*** Provided records ***

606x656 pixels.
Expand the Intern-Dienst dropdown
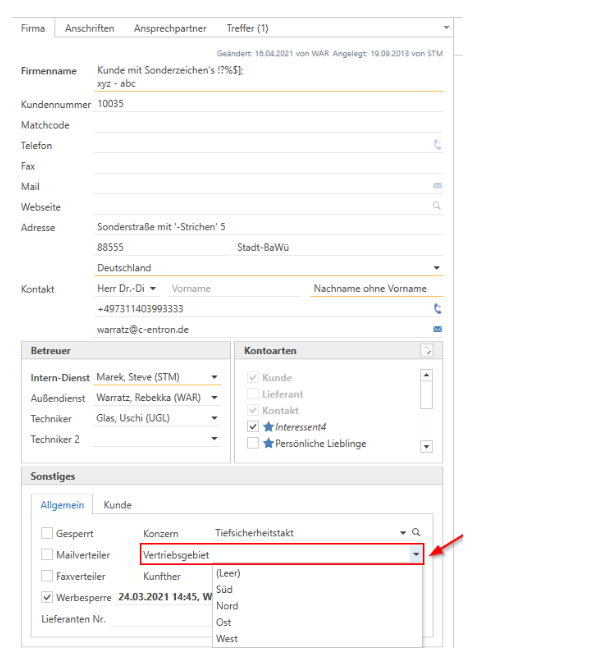(x=214, y=378)
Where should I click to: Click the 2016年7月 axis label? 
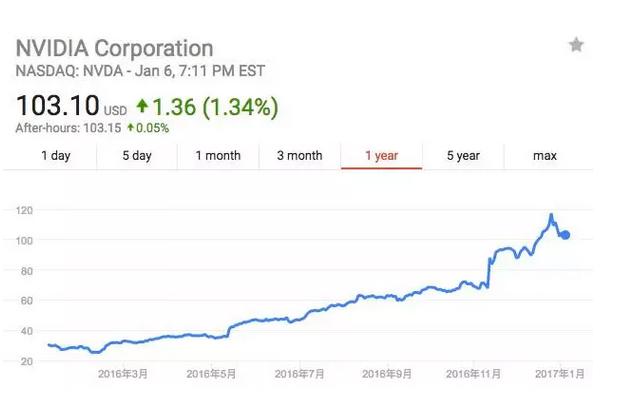point(299,374)
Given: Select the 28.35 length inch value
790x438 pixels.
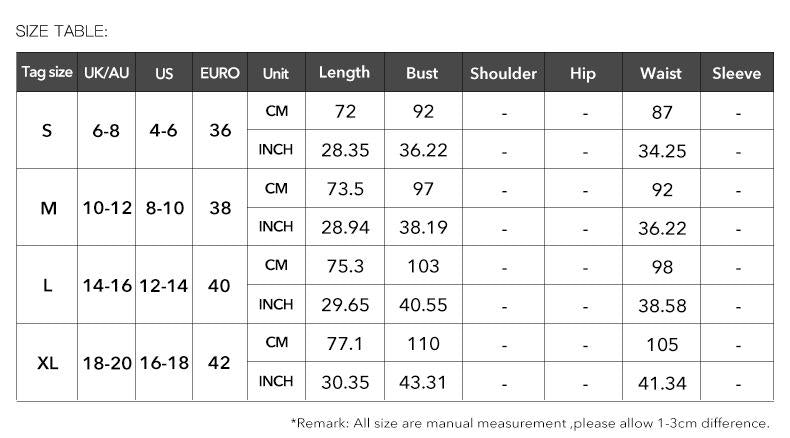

***

» **Problem details**
For this exercise, print all of the entries exactly as they appear, but without pictures.

» **Answer to this problem**
606x656 pixels.
Expand the Intern-Dienst dropdown
(x=214, y=378)
Where should I click to: Click the 2016年7月 axis label? 
point(299,374)
Given: Select the 28.35 length inch value
790x438 pixels.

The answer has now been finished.